Task instructions:
[1] Reproduce the stretch of the Tucker Bailey profile from "Tucker Bailey was" through "support her art.".
[2] According to the Tucker Bailey profile, why did she take a job at Carolina Bronze Sculpture?

Page excerpt:
★ ★ ★ ★ ★ ★ ★
Art is much more than an object to look at; it is the experience and process of creating and the experience of seeing and feeling the art. Seeing the form and also how it was created with the brush strokes or visible tool marks can be magical. I always have an idea in my head of what I want the sculpture to be in the end…but it almost always evolves into something different. As I am working I am always open to experimenting and making changes and that hopefully gives my sculptures a feeling of motion and life. A moment in time captured.
Tucker Bailey was born in Minnesota and spent the first half of her life along the ruggedly beautiful shores of Lake Superior. She can’t recall a time when animals and art weren’t important parts of her life. She became an equestrian at an early age and from the beginning drew pictures of horses and other animals, expressing her fascination and love of them. She first saw a bronze sculpture at an early age and was totally captivated by the reality of three-dimensional arts. It became her goal to one day do bronze sculptures. She volunteered on the neo-natal team and as a docent for the North Carolina Zoological Park, trained ponies professionally, and worked at jobs directly with animals or to support her art.
She had her first bronze cast in 1989 at Carolina Bronze Sculpture and was so fascinated by the process that she took a job working there. For two years she studied and learned the art of casting bronze from the mold-making to the application of the patina. She is grateful for the opportunity for hands-on learning and continues to do her own molds. She carefully hand-finishes each wax before casting, and also is involved in the finishing of the metal and patina. She began showing her work, winning many awards over the years including the Ann Hyatt Huntington bronze medal from the Catherine Lorillard Wolfe Art Club in 1983 at the National Arts Club in NYC. Because of that honor, she and her husband were allowed to get married at Brookgreen Gardens in Litchfield, South Carolina. Along with her husband, Bill, she lives on a farm in North Carolina with ponies, a donkey, a dog, and two cats where she rides and continues to do both sculpture and paintings in her studio. She is a Signature Member of the Society of Animal Artists and the American Women Artists. Many of her sculptures have been included in museum tours around the country including a special exhibition at National Geographic headquarters in Washington, DC.
★ ★ ★ ★ ★ ★ ★
Extracted data entries:
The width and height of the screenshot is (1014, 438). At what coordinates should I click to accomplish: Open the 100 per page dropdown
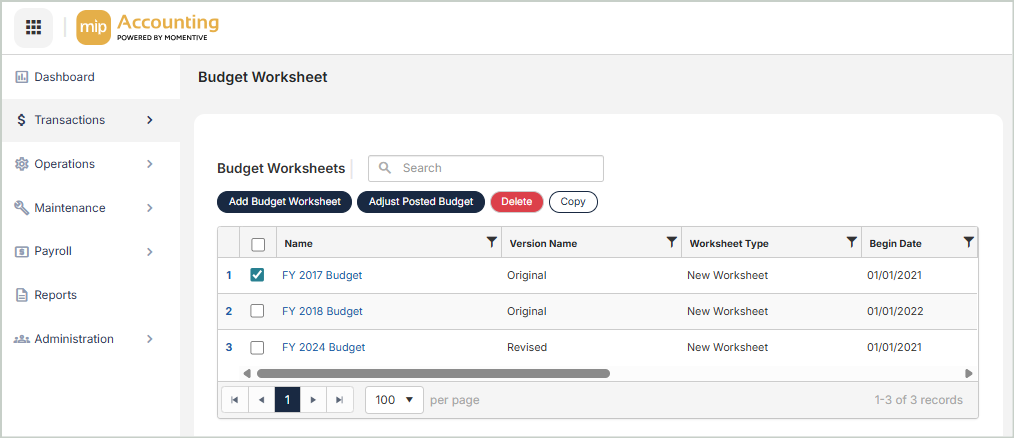(x=394, y=400)
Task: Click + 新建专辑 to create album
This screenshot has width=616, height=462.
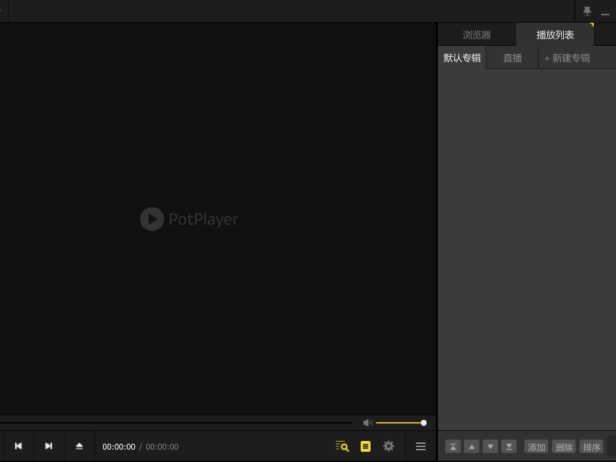Action: [x=567, y=58]
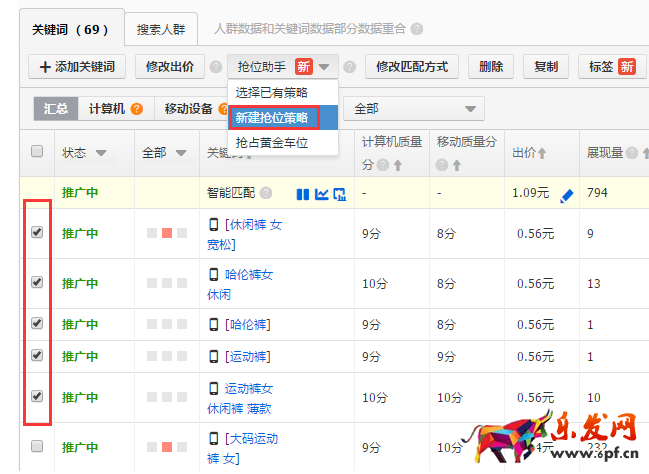This screenshot has width=649, height=474.
Task: Check the checkbox for 大码运动裤 女 row
Action: pos(37,446)
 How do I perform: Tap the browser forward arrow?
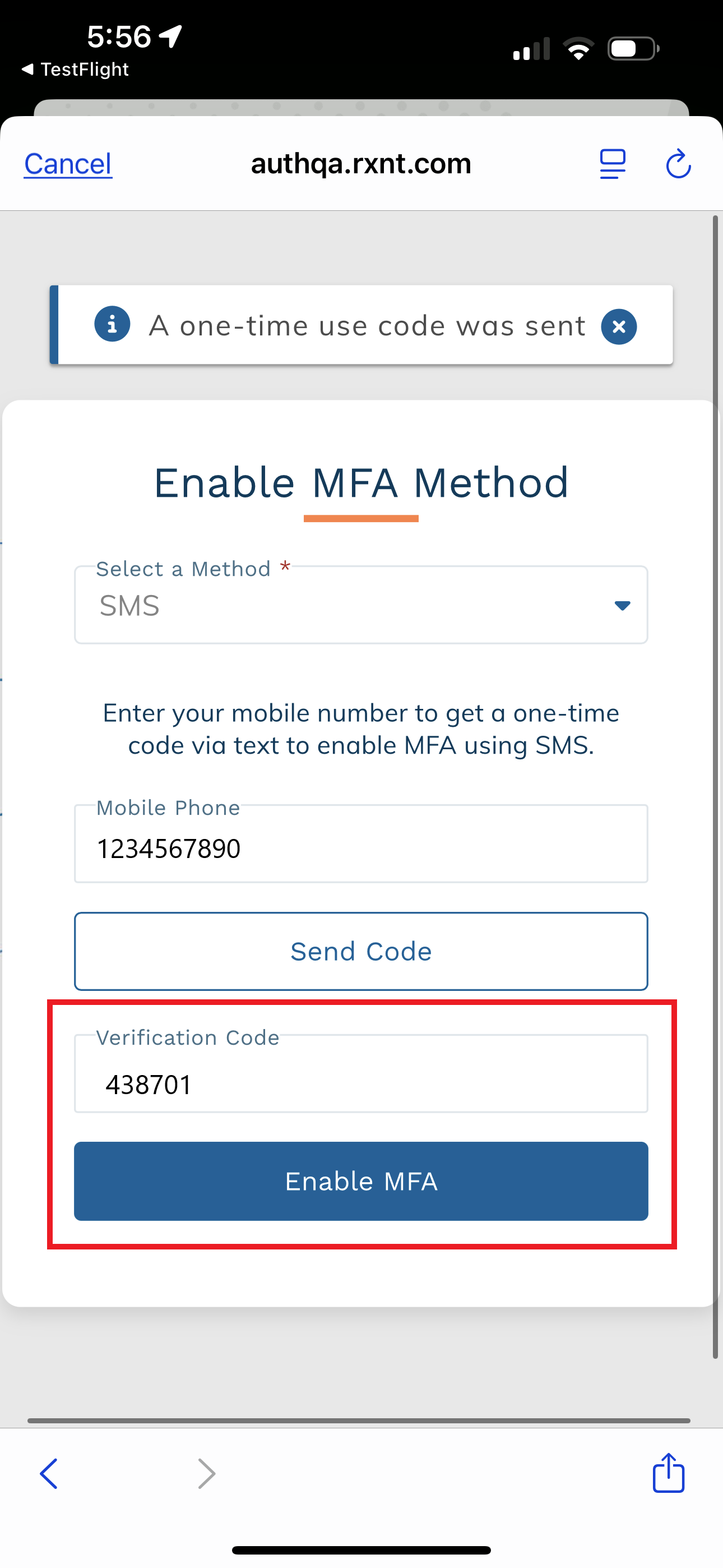coord(207,1474)
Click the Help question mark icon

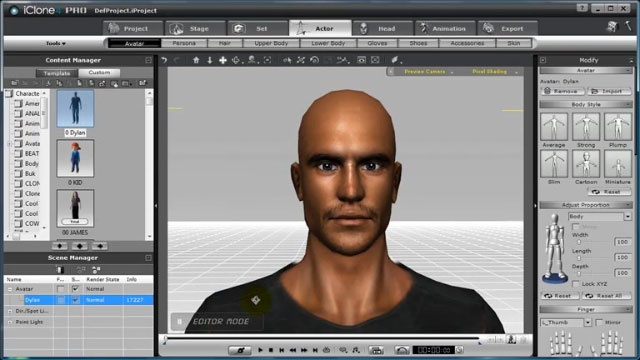(x=582, y=8)
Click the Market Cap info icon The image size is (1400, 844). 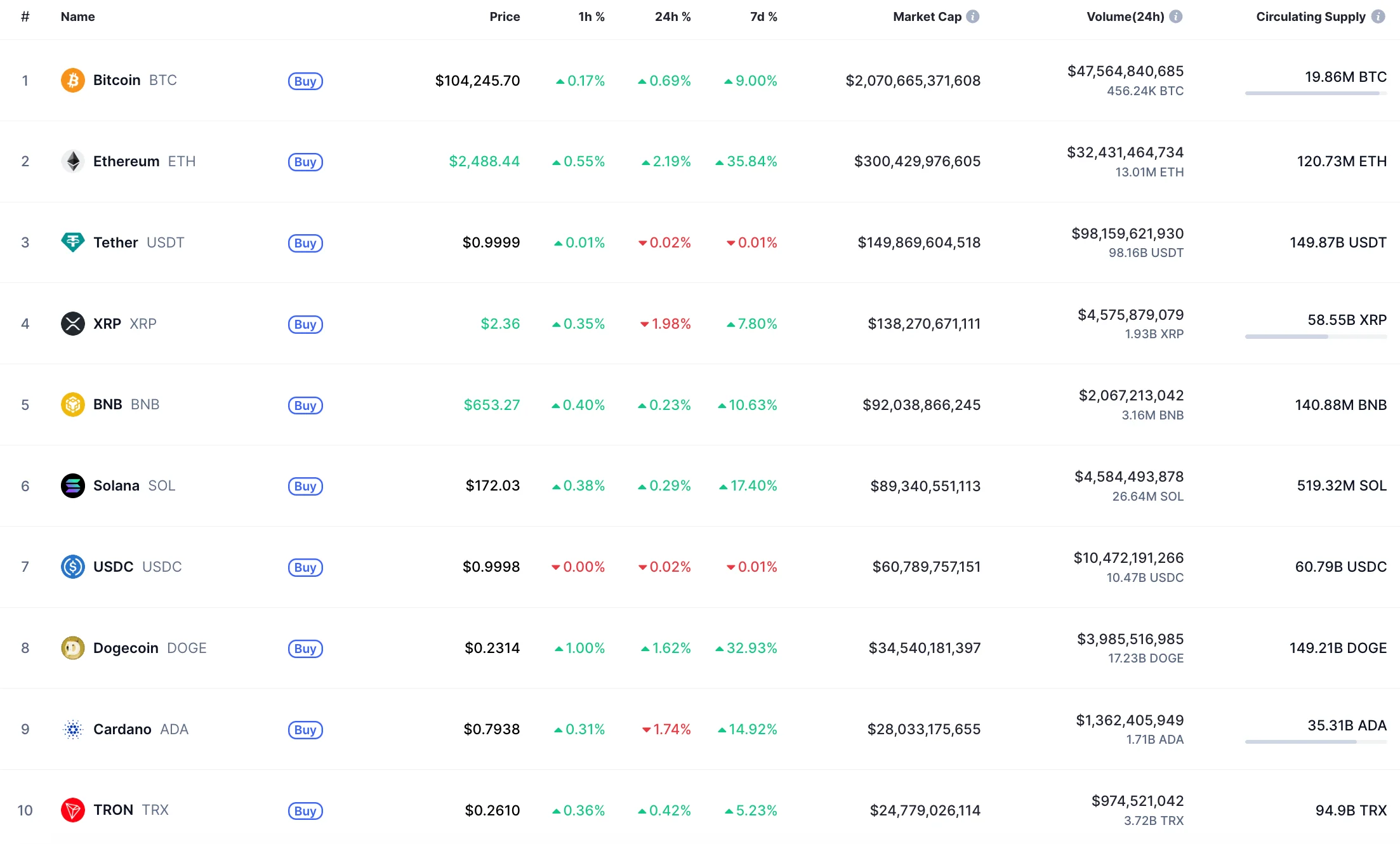click(972, 16)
★ ★ ★ ★ ★ ★ ★
Task answers:
[1]
Tucker Bailey was born in Minnesota and spent the first half of her life along the ruggedly beautiful shores of Lake Superior. She can’t recall a time when animals and art weren’t important parts of her life. She became an equestrian at an early age and from the beginning drew pictures of horses and other animals, expressing her fascination and love of them. She first saw a bronze sculpture at an early age and was totally captivated by the reality of three-dimensional arts. It became her goal to one day do bronze sculptures. She volunteered on the neo-natal team and as a docent for the North Carolina Zoological Park, trained ponies professionally, and worked at jobs directly with animals or to support her art.

[2] She took the job because, after having her first bronze cast there in 1989, she was so fascinated by the process that she wanted to work there. She then spent two years learning bronze casting, from mold-making to applying the patina.